Le schéma est à peu près identique en Amérique du Sud. « Les grandes villes sont parfaitement médicalisées, avec des équipements de pointe », constate Guy Bellaïche. Mais hors des zones urbaines, l’état sanitaire est plutôt mauvais, notamment au Brésil, pays particulièrement étendu. Le Mexique devrait bientôt atteindre un très bon niveau général de soins. En effet, un frémissement touristique s’y fait sentir. Avec une monnaie faible mais stable, de magnifiques sites en bord de mer comme en montagne, il présente toutes les caractéristiques d’une destination de choix en devenir. Les chaînes hospitalières espagnoles ne s’y sont pas trompées, puisqu’elles sont prêtes à implanter des établissements dans le pays.

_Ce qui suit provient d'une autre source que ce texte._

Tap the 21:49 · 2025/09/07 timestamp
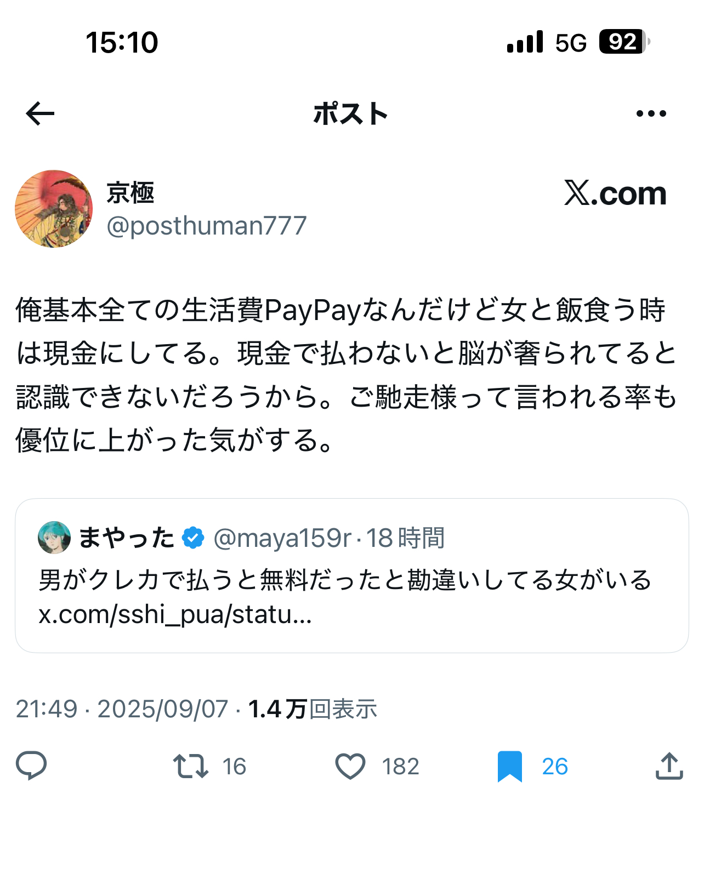pos(122,709)
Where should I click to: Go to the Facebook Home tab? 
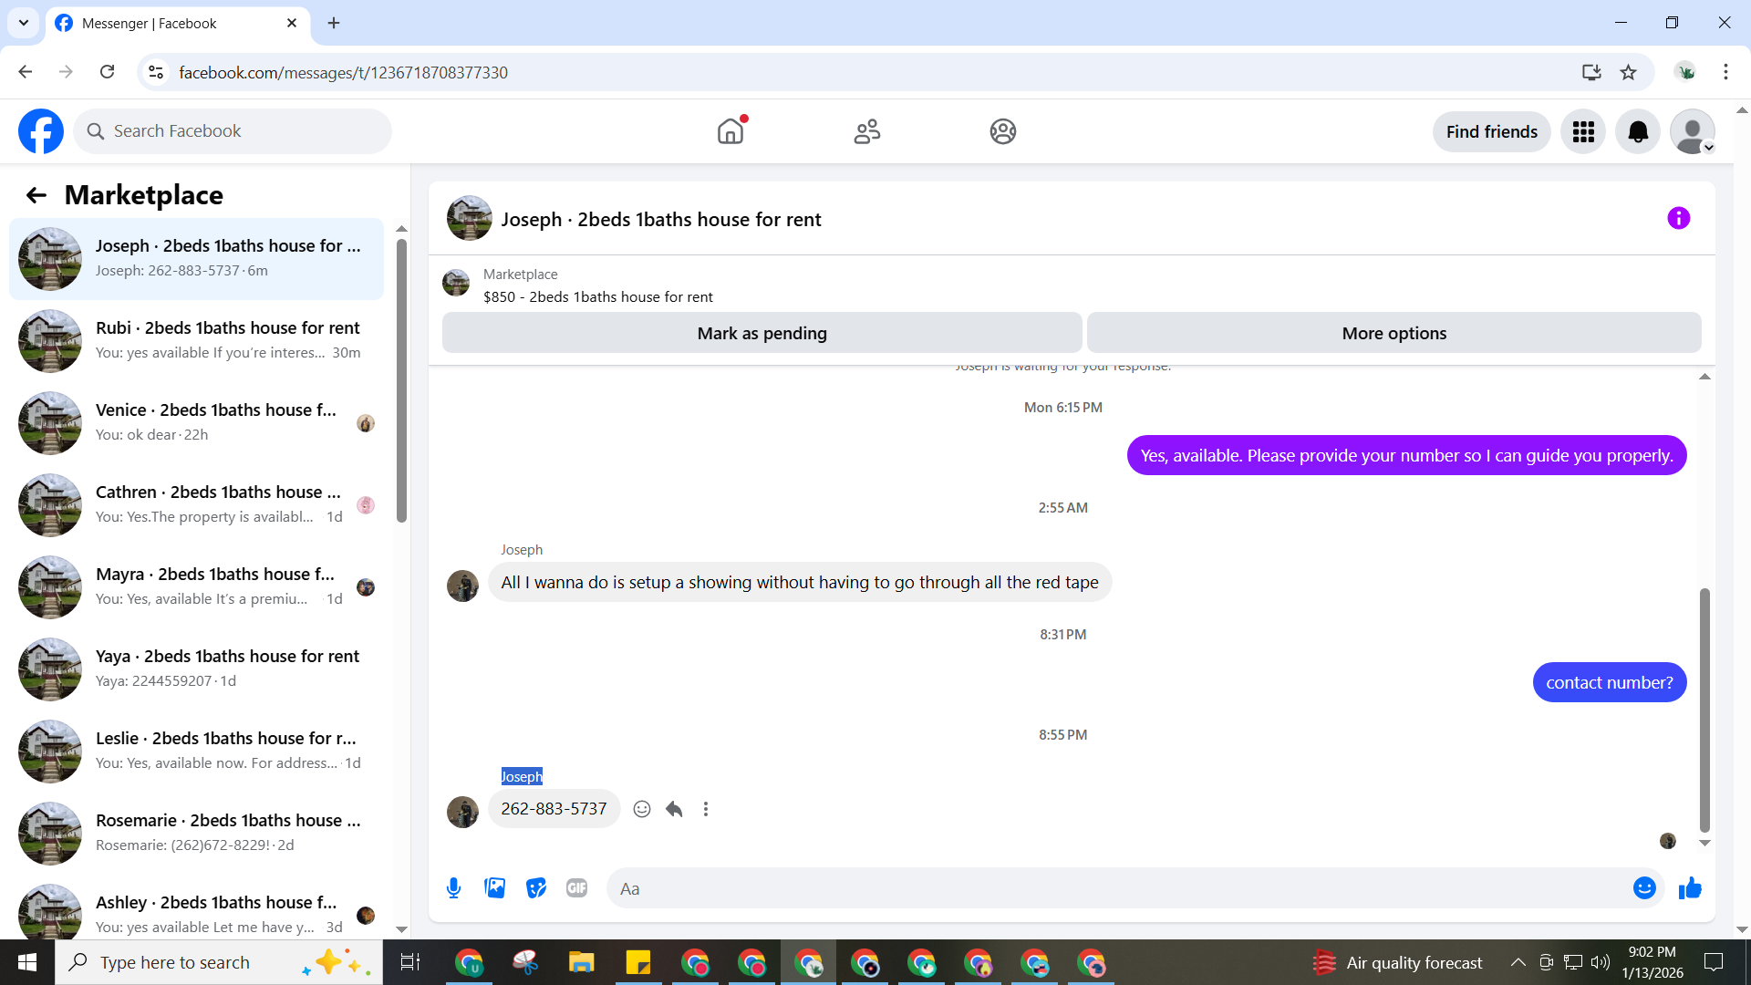click(730, 132)
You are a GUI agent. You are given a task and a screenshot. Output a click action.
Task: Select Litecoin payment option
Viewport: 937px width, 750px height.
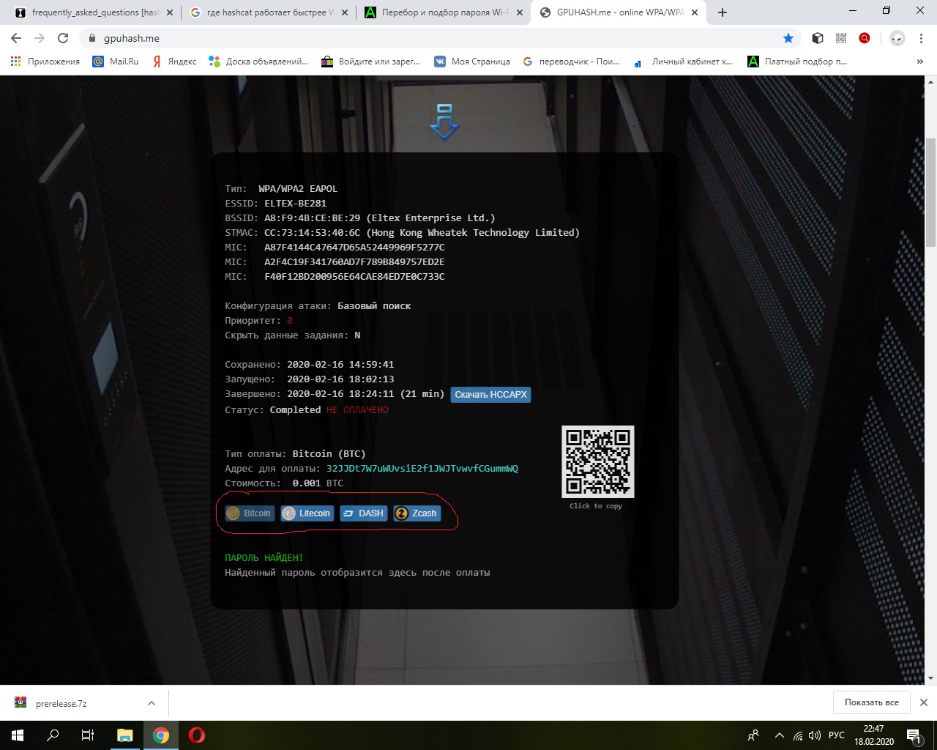[307, 513]
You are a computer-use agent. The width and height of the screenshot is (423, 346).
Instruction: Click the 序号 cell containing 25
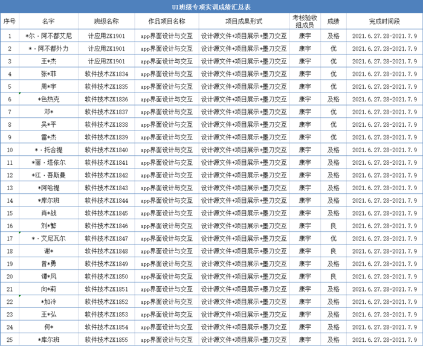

Dans l’ensemble, donc, sur ces deux continents, les infrastructures sanitaires urbaines ont su prendre la route du développement. La réalité est différente sur le continent africain, qui reste largement sous-médicalisé. Certes, l’Afrique australe et septentrionale bénéficient d’établissements tout à fait à niveau. « À Tunis, tout peut être traité », constate le Dr Bellaïche. Les structures privées poussent de tous côtés, et les médecins n’hésitent pas à venir y travailler, puisque les conditions sont bonnes.
Ce qui n’est pas le cas de beaucoup d’autres États africains. Formés en Europe, les praticiens n’ont pas toujours envie de revenir au pays si les structures ne permettent pas l’exercice correct de la médecine. Sur place, les médecins sont pleins de bonne volonté, mais le manque de matériel les empêche de traiter toutes les pathologies. L’inverse est vrai aussi, d’ailleurs. On trouve parfois dans les établissements de soins du matériel de pointe, financé par telle ou telle coopération, mais, comme personne n’a été formé à son utilisation, l’outil reste dans son emballage. Certains pays sont par ailleurs dans une situation sanitaire telle qu’aucun scanner n’y est disponible. Pour diagnostiquer une pathologie traumatique, une radiographie souvent suffit. Mais l’absence de scanner ou d’échographie peut être fatale aux blessés, en cas d’hémorragie interne par exemple.
Heureusement, de bonnes structures quadrillent le continent, que ce soit à Abidjan, à Dakar, à Nairobi, au Caire ou à Libreville. Références régionales, ces établissements sont en mesure d’accueillir des malades stabilisés qui ne peuvent être pris en charge dans les pays voisins. L’Afrique réserve d’autres bonnes surprises. L’évaluation récemment conduite à Djibouti a permis de constater une entreprise de rénovation de la structure par rapport à l’an passé. Maputo abrite pour sa part un organisme gratifié de 5 stéthoscopes : l’Institut du coeur. Et le Ghana possède des structures très correctes. Comme quoi, même si, dans les pays en développement, le lien entre l’essor du tourisme et celui de la capacité de prise en charge sanitaire est étroit, il n’est pas systématique.